Thursday, July 7, 2011

WRATH OF THE TODDLER (pt. 5)


            The air over downtown Madsen, New Jersey buzzed with calamity. The intersection of Twelfth Street and Hamilton Avenue shook under the panicked stampede of civilians. People of every make and model surged every which way, filling the urban corridor with echoing screams. Businessmen body-checked fathers into mothers. Parents wielded their children like war hammers, clubbing strangers out of their way. Neurotics curled into fetal shells and were kicked down the street like black and blue tumbleweeds. Drunken pugilists put up their dukes and wanted at ‘em. Closet cases screamed their long-hidden sexual predilections into the sky. The socially awkward grabbed random women and tried to have sex with them. A bearded lunatic brandishing a placard adorned with Bible verses rushed into the crowd and shouted apocalyptic predictions. He was quickly trampled. Tires screeched and brakes whined as cars slammed into skyscrapers, collapsed into twisted heaps of metal, and launched fleeing pedestrians into the air. Street lamps toppled to the ground. Garbage cans soared through panes of glass. A spell of bedlam had descended over the street.
            At the storm’s eye was the Toddler, his lollipop held aloft, openly inquiring how many licks it would take to reach the center.
            Half a mile beneath the street Dubious Lee, flanked by his villainous coterie, reveled in the disaster unfurling on his massive view-screen. Titmouse, Metalhead, and Alfobet Soope stood behind the ringleader, periodically glancing at the view-screen, engaged in their ongoing debate of the utmost importance: “Some guy took a picture of it in 1986. You can see it has dark hair,” said Metalhead.

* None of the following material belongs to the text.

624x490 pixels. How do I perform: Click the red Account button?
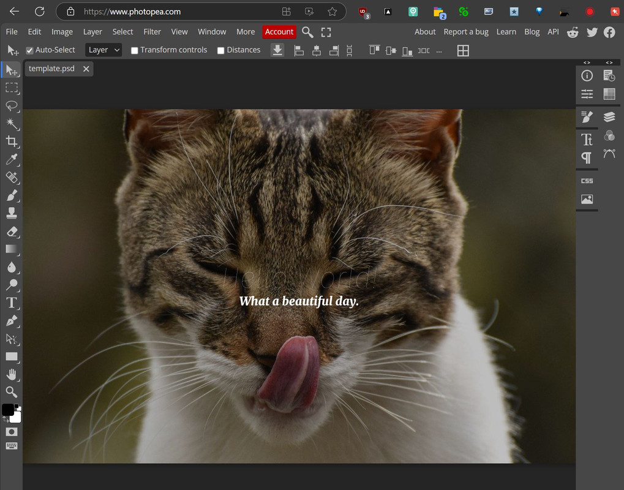[x=279, y=32]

            “Look, man,” countered Alfobet Soope, “I know ‘bout yetis and I know ‘bout evolution. Yeti’s not gonna survive in the snow ‘less it got a pelt for camouflage.”
            “There’s photographic evidence!”
            “Fuck outta here! Those pics are doctored. Every artist’s rendition shows it with white fur.”
            “You’re both way off,” argued Titmouse. “It’s all about Mothman!”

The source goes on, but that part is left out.